3 The GUID code should have been put in the client
4 The message "Just distribute the code and that gives you scalability using scale out" is not very smart.
I dont envy your job Michael.. ;)
one thing I don't understand, in your post you said "I suggested a quick rebuild of the application with a simple change and then a retest...", but then you said that the solution was to move the GUI code back to the server, I guess GUID code was in a DLL and that DLL could have been moved to the business server without recompiling, wasn't it ?
Why the need to recompile ?
It was actually a DCOM component.
Nice post. I've been in similar situations myself, though perhaps not as much a as a do or die situation.
Do you think that their profiling was "wrong" since you said "GUID code on the separate server was hardly doing anything"??
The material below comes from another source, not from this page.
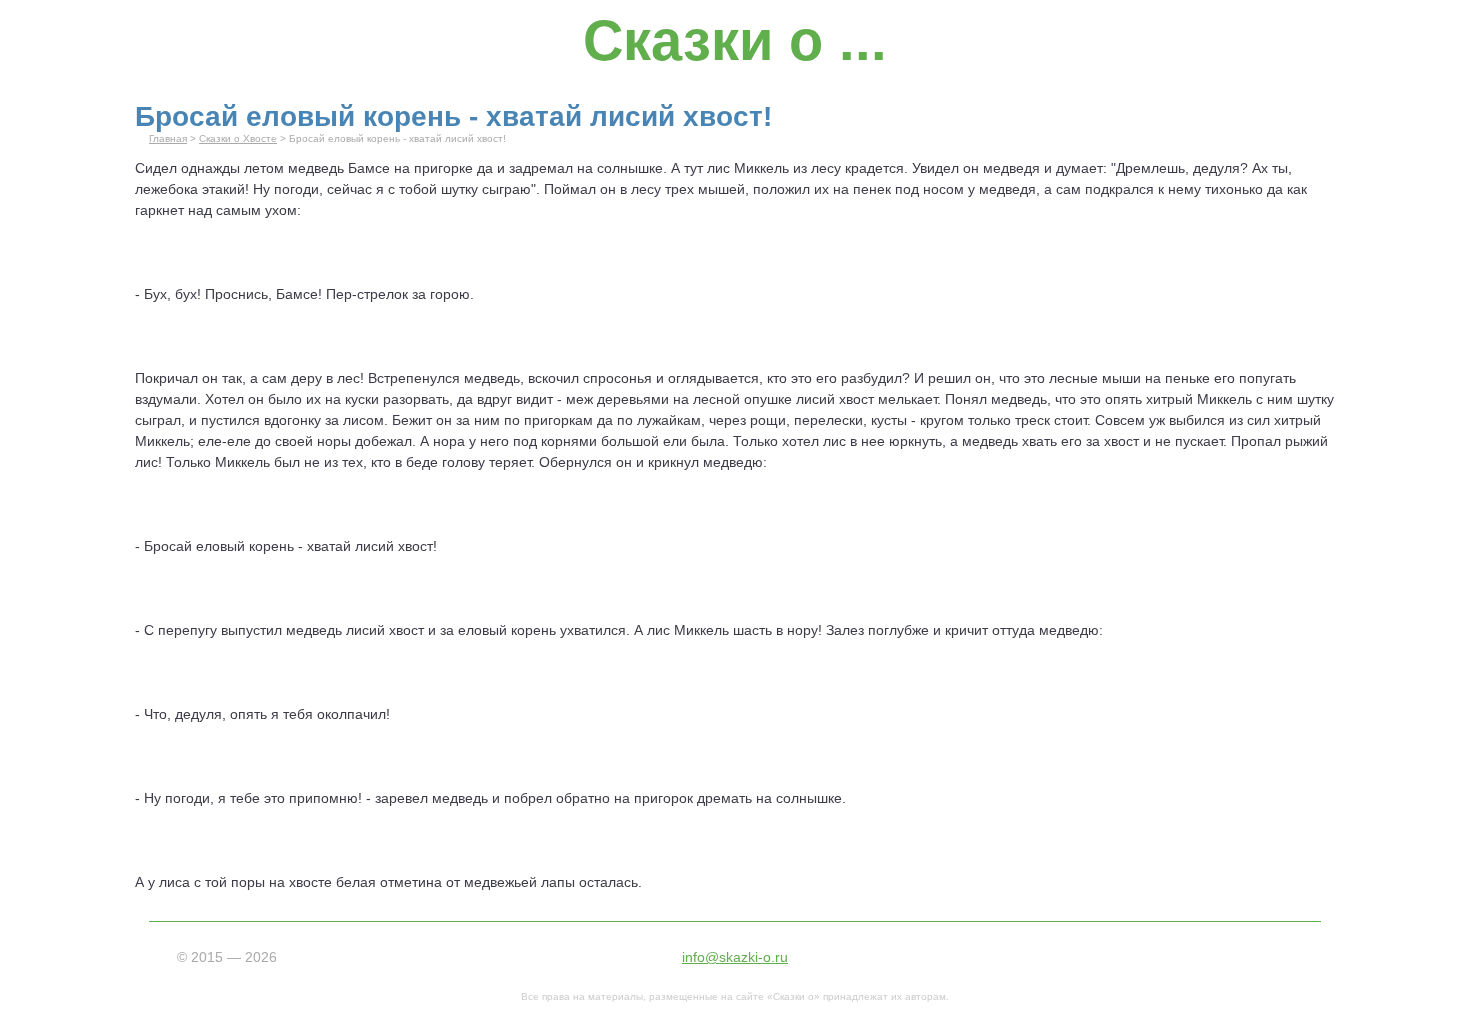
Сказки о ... (735, 40)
This is a very good post Michael. We can learn a lot from your experiences like this. Keep bloggin...
Good example of expanding your view; especially /wrt premature optimization. It seems a little crazy to profile and observe a bottleneck, apply a remidy and not reprofile to see if there was any effect (good or bad).
I do disagree with your answer to 3. Depending on how important GUIDs are to your application you may not want the client giving you the GUID.
What would be the impact if the client always gave you the same GUID? Or if different clients gave you the same GUID?
How trustworthy is your client? Are you writing the client? Will it be put into the hands of someone who could gain by modifying the client (pleasure, money, fame...)?
Letting your client manage a core precondition (uniqueness) of your application is dangerous.
The pofiling was correct, their solution was wrong.
The GUID was a UUID so unique. The clients were all terminals for internal telesales reps so inside the firewall and locked down.
A little knowledge is a dangerous thing.
The problem is that the world is littered with a little knowledge all over the place.
But always remember that in some areas you will be the one with a little knowledge :).
supposedly they moved the GUID code OFF the main server in the beginning... so they moved it back to the main and it fixed it?
whats going on here?
and how could 50 users' guid generating use up 30% of cpu?
i'm assuming the profiling was throwing FAR more than 50 users at the app... So I guess somebody said, "since the cpu will 30% spike with 100,000,000,xxx users, this could become a bottleneck?" this is bizarre thinking.
i guess i'm a little confused as to the solution, and why the guid was even moved to a different server in the first place...
I like the comment about a little knowledge:
"A little knowledge is dangerous.
the world is full of a lot of little knowledge."
And its so SO true.
I wasnt quite clear when I wrote this, it was 30% of the cpu usage by the application, not total. The app with the profile test was only about 30% of the total cpu, the rest being system idle.
Actually even though this was a simple app I think there were problems in the UUID code to get to this level of utilisation.
The thing I find in my experience, is that if you had you offered that suggestion at the beginning of the project they would have argued and argued that it wouldn't work. Only when customers get in a real bind do they really start to listen, because only at that point do they truly understand that they don't have all the right answers.